Transition Metals — AQA GCSE Chemistry (Separate)
The transition metals are found in the central block of the periodic table and have properties typical of metals plus some special features.
Position and general properties
The transition metals sit in the middle block of the periodic table (between Groups 2 and 3). Like all metals, they are hard, strong, shiny and good conductors of heat and electricity.

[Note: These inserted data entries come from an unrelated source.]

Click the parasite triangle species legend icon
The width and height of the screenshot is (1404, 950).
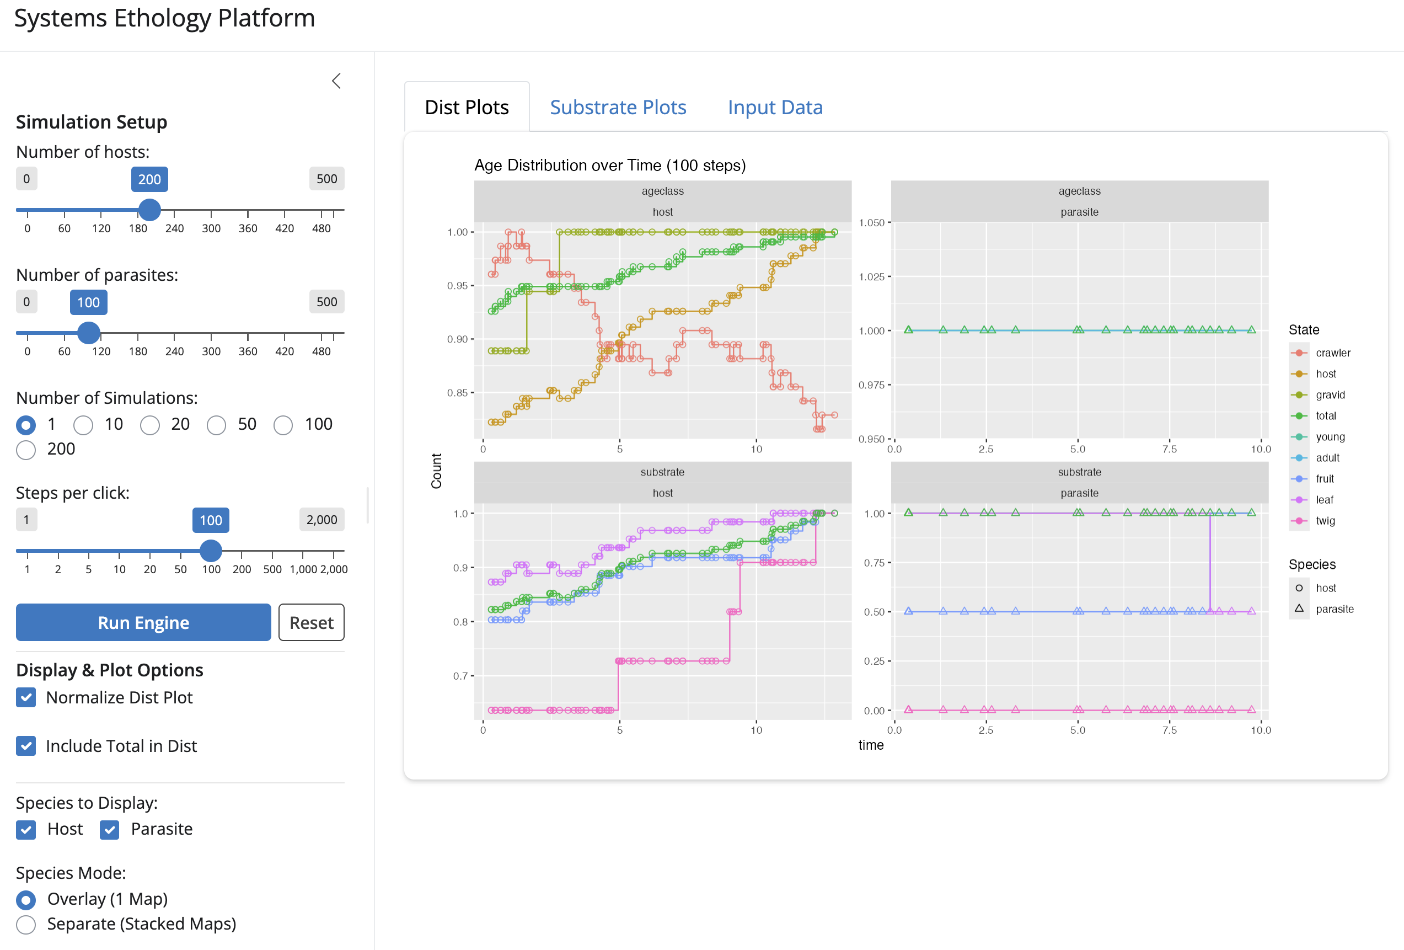point(1299,609)
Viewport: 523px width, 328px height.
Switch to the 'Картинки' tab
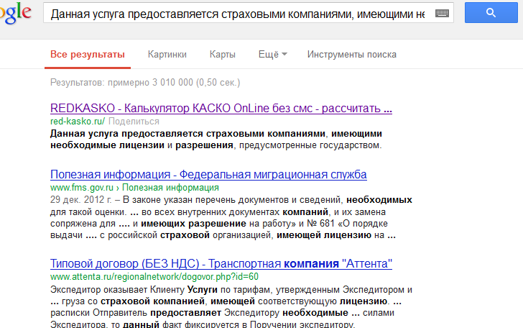point(167,55)
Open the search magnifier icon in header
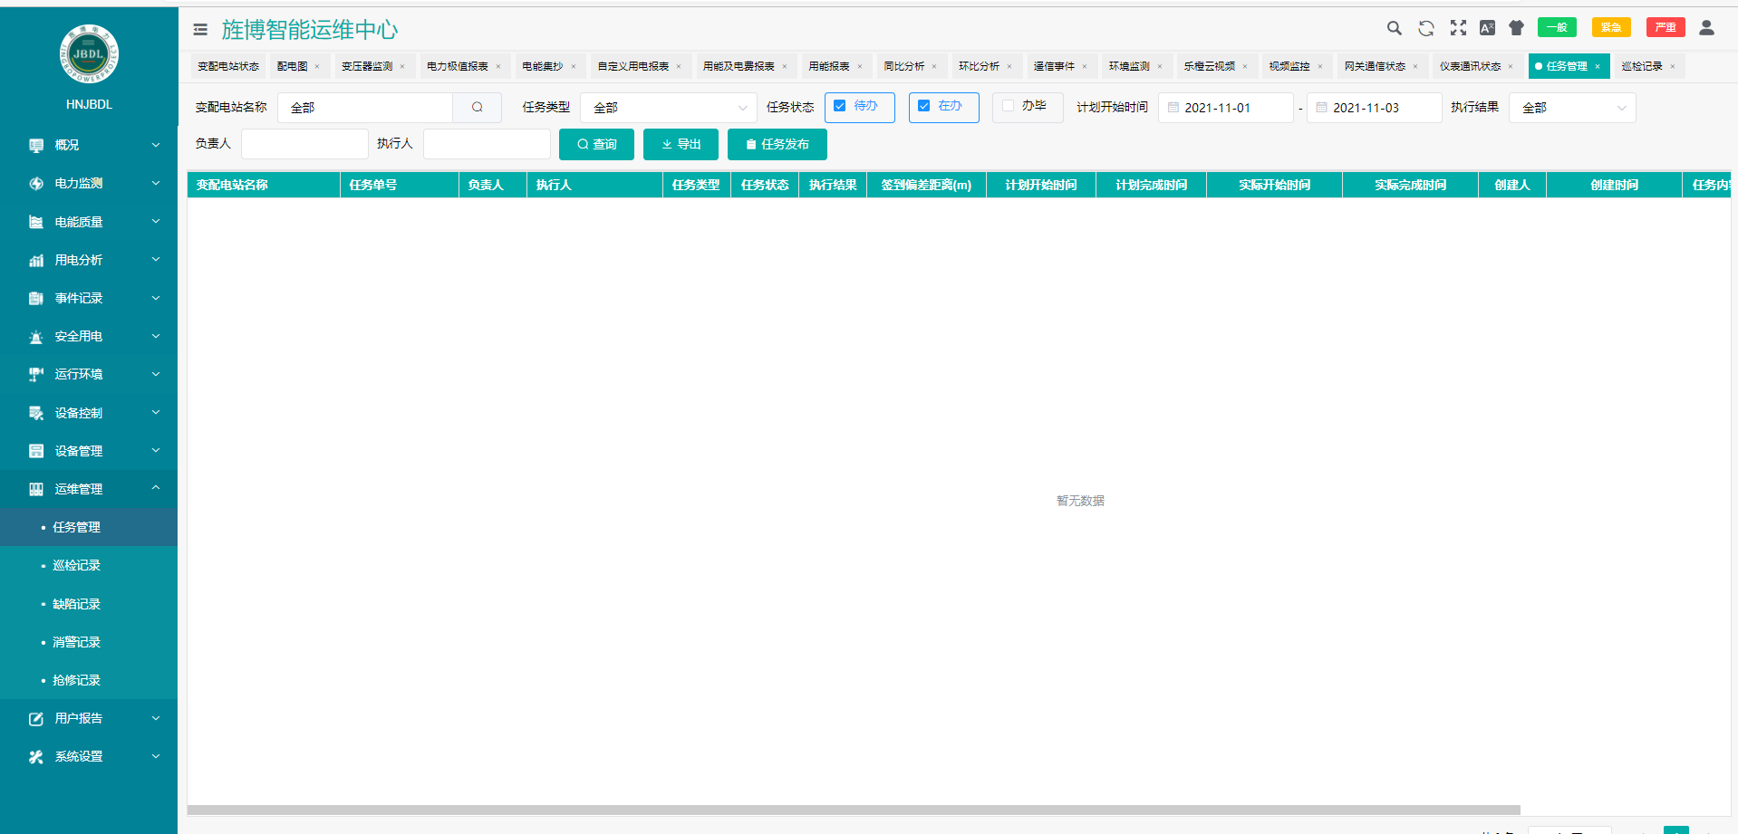Image resolution: width=1738 pixels, height=834 pixels. click(1395, 28)
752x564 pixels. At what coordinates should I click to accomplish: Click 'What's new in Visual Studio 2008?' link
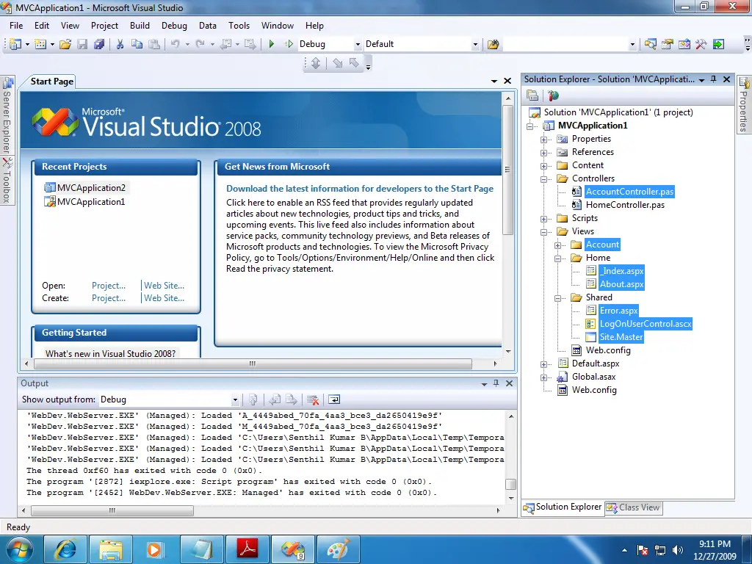point(110,353)
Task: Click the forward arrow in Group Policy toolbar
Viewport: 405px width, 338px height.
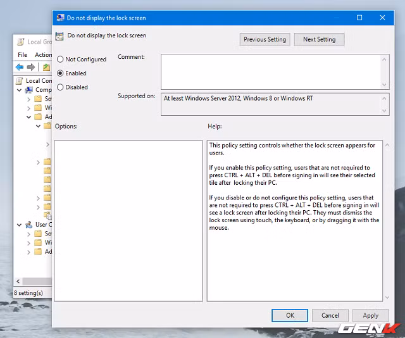Action: pyautogui.click(x=30, y=67)
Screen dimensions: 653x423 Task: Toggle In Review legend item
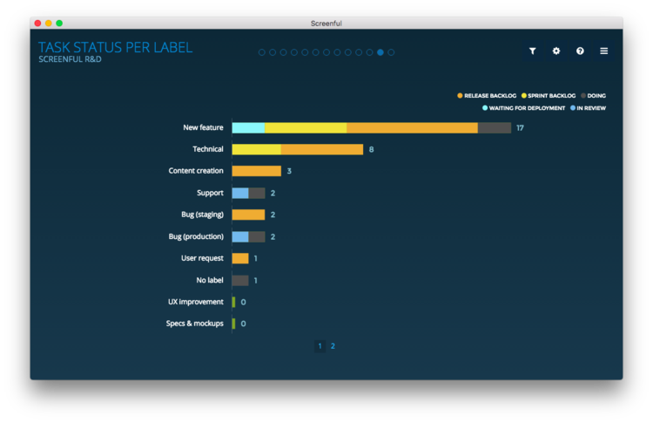[588, 108]
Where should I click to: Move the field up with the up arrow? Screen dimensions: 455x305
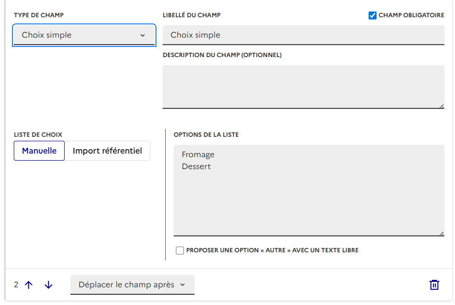click(29, 285)
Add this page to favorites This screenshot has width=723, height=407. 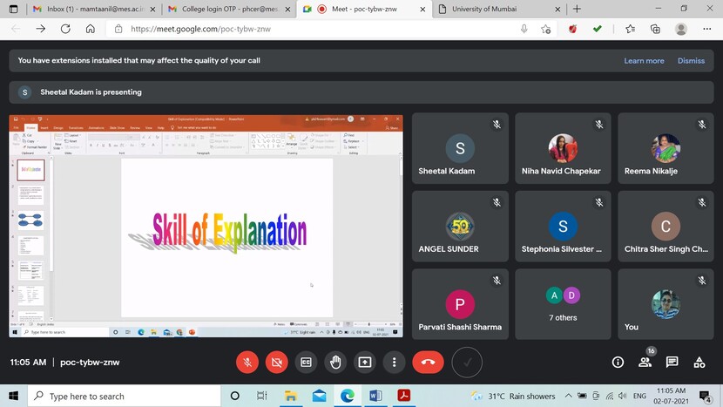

Compared with Group 1 metals, transition metals are:
- harder and stronger,
- have higher melting points (except mercury),
- have higher densities, and
- are much less reactive (they react slowly or not at all with water and oxygen).
Special properties
Transition metals have features that Group 1 metals do not:
- They can form ions with different charges (variable valency), e.g. iron forms Fe²⁺ and Fe³⁺.
- They form coloured compounds (e.g. copper compounds are blue, iron(II) is green, iron(III) is orange-brown).
- They are useful as catalysts (e.g. iron in the Haber process, nickel in hydrogenation).
Comparison with Group 1
| Group 1 | Transition metals | |
|---|---|---|
| Hardness | soft | hard |
| Melting point | low | high |
| Reactivity | very reactive | much less reactive |
| Ion charges | always +1 | variable |
| Compounds | white/colourless | coloured |
Exam tips
- Transition metals are in the central block.
- Learn their special properties: variable ion charges, coloured compounds, catalysts.
- They are harder, denser, higher melting and less reactive than Group 1 metals.
- Give examples (iron Fe²⁺/Fe³⁺; copper compounds blue; iron as a catalyst).